Il vincolo fu duramente contestato dagli inquilini della palazzina 207 (oggi demolita, e che si trovava a sinistra subito dopo l’arco di Santa Croce), i quali fecero ricorso al Tar ottenendo anche una prima parziale vittoria, ma poi il vincolo fu nuovamente apposto e il Consiglio di Stato, circa un anno fa, ha dato definitivamente il via libera al progetto del Comune.

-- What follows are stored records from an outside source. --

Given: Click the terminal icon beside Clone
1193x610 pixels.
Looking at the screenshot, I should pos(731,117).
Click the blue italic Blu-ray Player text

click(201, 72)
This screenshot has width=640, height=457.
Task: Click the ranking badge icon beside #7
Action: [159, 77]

Attualmente davanti al Tribunale amministrativo pende un altro procedimento avviato su ricorso di un imprenditore privato che opera nella zona e che teme una penalizzazione delle sue attività commerciali se il progetto venisse realizzato così come previsto. La palazzina 207, quindi, non potrà essere ricostruita dov’era.
«Con gli inquilini ho fatto già delle riunioni», sottolinea il primo cittadino. «Per loro ci sono quattro soluzioni che abbiamo già prospettato: la permuta, l’acquisto dell’abitazione equivalente, la riedificazione nell’area di Villa Gioia – sito delle ex Magistrali – con premio di cubatura, l’indennizzo sulla base di una stima riferita ai valori 2009. Tra l’altro, abbiamo un parere dell’Avvocatura dello Stato che consente di risarcire tecnico e impresa per i lavori fatti finora».
Infatti l’ipotesi Porta Barete spunta alla fine del 2013 quando il 207 aveva già ottenuto i fondi per ricostruire. «Se gli inquilini», continua Biondi, «vogliono optare per le prime due soluzioni – permuta ed edificio equivalente – possono avere casa anche domani mattina, e questo lo abbiamo detto più volte, il problema è che alcuni vorrebbero ricomprare casa fuori dal comune dell’Aquila, cosa che come noto non è più possibile e tornare indietro non mi sembra praticabile». Questo sul fronte del condominio 207.
Ma nell’area di Porta Barete-Santa Croce c’erano altre cinque palazzine. Ne verranno ricostruite solo tre. Ad esempio, l’edificio 33 sarà rifatto al posto del 31 nel quale – dopo permute e case equivalenti – non c’è rimasto nessuno, ma il 31 deve essere ancora demolito e tra l’altro è anche pericolante.
Nei giorni scorsi l’assessore Luigi D’Eramo ha convocato un incontro operativo alla presenza di tecnici comunali e dell’ufficio speciale per dare un’accelerata alle pratiche. L’amministrazione punta a chiudere in tempi ragionevoli tutta la questione delle aree a breve (Santa Croce era una di queste) che nel tempo , paradossalmente, sono diventate aree a lunghissimo termine.